[About this exercise]: Continue the tongue-in-cheek piece debunking self-care tips from where it stops.

(Text Opens)

By Ashley Lister
Well done. If you’re reading this, it means you’ve got to the final month of 2021 and the end is in sight. This accomplishment is no mean achievement. We have had two years of WTF moments including pandemics, lockdowns, political upheaval and more deaths than any of us wanted.
So, congratulations on your good fortune and tenacity. Let’s see how we can build on that to make 2022 a massive improvement for all of us. And, the best way any of us can improve things is by taking care of ourselves. Here I’m going to myth-bust some self-care tips that are supposed to help those of us who’ve used up the last of their determination to get this far and give you the advice that I know will really help. (NB: I Have no qualifications for giving this advice and cannot guarantee that it will help in any way).
1. Exercise Regularly. I don’t understand why this is on so many lists. I go to the gym regularly but only so I can tell people I go to the gym regularly. This is the only health benefit. I wear a FitBit to monitor my heartrate and sleeping patterns, but I don’t bother looking at it if I’ve skipped the gym for a day or two, or overdone the beer. The advice should be: exercise as regularly as suits your needs. Walk a dog. Wank. Dance a little. (But try not to do all three of these at the same time).

(Text Closes)
(Listed records Opens)

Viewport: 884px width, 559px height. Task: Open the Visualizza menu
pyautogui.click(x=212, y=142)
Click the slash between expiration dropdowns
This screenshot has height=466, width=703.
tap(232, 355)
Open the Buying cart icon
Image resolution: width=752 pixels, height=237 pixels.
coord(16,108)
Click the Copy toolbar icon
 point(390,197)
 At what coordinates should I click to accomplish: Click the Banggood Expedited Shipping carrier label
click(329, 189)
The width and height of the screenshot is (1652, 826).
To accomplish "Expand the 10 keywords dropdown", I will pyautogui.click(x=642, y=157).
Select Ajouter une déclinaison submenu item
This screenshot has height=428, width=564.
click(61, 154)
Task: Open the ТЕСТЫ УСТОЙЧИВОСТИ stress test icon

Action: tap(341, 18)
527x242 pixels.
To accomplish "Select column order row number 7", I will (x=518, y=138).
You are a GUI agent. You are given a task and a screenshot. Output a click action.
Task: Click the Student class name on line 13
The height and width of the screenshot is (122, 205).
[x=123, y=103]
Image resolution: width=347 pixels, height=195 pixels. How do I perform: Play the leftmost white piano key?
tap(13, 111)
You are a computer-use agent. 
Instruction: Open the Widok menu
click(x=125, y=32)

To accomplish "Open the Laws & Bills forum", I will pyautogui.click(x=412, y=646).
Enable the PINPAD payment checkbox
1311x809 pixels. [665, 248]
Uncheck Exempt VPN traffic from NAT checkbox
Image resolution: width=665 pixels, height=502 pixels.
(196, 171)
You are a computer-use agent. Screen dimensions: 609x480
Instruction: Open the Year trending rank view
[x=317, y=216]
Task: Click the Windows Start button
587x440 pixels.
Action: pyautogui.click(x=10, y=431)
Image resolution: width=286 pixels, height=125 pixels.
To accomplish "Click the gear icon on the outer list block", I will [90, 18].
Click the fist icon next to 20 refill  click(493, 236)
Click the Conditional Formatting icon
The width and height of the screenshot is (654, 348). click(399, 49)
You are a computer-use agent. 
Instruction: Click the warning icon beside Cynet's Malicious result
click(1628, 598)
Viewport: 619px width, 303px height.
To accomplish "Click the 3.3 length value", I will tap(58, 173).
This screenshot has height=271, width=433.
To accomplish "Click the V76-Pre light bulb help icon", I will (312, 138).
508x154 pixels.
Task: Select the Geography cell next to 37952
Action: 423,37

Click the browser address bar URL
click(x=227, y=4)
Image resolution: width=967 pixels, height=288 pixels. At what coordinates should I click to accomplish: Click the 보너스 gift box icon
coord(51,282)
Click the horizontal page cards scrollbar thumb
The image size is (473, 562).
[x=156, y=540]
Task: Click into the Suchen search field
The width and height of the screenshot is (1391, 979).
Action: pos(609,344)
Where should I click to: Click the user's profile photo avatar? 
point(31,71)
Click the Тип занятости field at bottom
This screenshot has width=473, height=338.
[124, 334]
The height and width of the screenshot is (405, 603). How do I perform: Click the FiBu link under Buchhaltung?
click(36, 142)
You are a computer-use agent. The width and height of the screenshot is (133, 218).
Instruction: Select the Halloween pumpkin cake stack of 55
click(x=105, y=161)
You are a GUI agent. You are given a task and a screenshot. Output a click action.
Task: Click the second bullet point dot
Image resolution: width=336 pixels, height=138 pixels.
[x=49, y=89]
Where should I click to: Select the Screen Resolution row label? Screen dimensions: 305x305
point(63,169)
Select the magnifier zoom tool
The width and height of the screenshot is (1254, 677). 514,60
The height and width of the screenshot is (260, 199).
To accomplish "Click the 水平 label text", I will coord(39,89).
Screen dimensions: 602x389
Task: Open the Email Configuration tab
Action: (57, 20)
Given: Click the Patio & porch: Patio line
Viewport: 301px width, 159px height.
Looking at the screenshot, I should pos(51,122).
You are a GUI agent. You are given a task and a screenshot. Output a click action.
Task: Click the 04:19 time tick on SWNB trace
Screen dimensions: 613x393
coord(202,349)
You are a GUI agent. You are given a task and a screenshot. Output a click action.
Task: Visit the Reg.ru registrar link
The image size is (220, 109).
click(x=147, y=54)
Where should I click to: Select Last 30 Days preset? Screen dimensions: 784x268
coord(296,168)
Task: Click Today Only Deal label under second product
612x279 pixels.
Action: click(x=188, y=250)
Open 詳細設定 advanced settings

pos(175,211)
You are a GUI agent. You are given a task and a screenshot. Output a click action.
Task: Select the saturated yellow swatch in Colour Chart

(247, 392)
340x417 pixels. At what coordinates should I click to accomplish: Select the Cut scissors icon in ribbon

(Listed records Closes)

[Task response]:
2. Eat and drink with health in mind. I don’t like to throw the word ‘bullshit’ into a conversation so early, but: BULLSHIT. I’ve made it through the lockdowns on a diet of bourbon, croissants and chocolate bars. I’m not trying to say this is always a healthy option but, if I’d been expected to graze on kale and lentils, I’d have given up during the first week of the 2020 pandemic. Eat and drink what makes you happy. If that happiness comes with a cost of adverse health implications, make sure you’re aware of them and balance the choice judiciously.
3. Practice relaxation techniques. One of the things that has often heightened my stress has been the pressure I put on myself to be able to master relaxation techniques. Trying to think of nothing is impossible. Trying to concentrate on my breathing just makes me think of respiratory illnesses. I find the most useful relaxation technique I know is going to sleep. I appreciate this is difficult for some people with insomnia and sleep difficulties but those guys need to seek the advice of a trusted medical expert to help them overcome those issues. The rest of us should simply chillax and take a much deserved nap.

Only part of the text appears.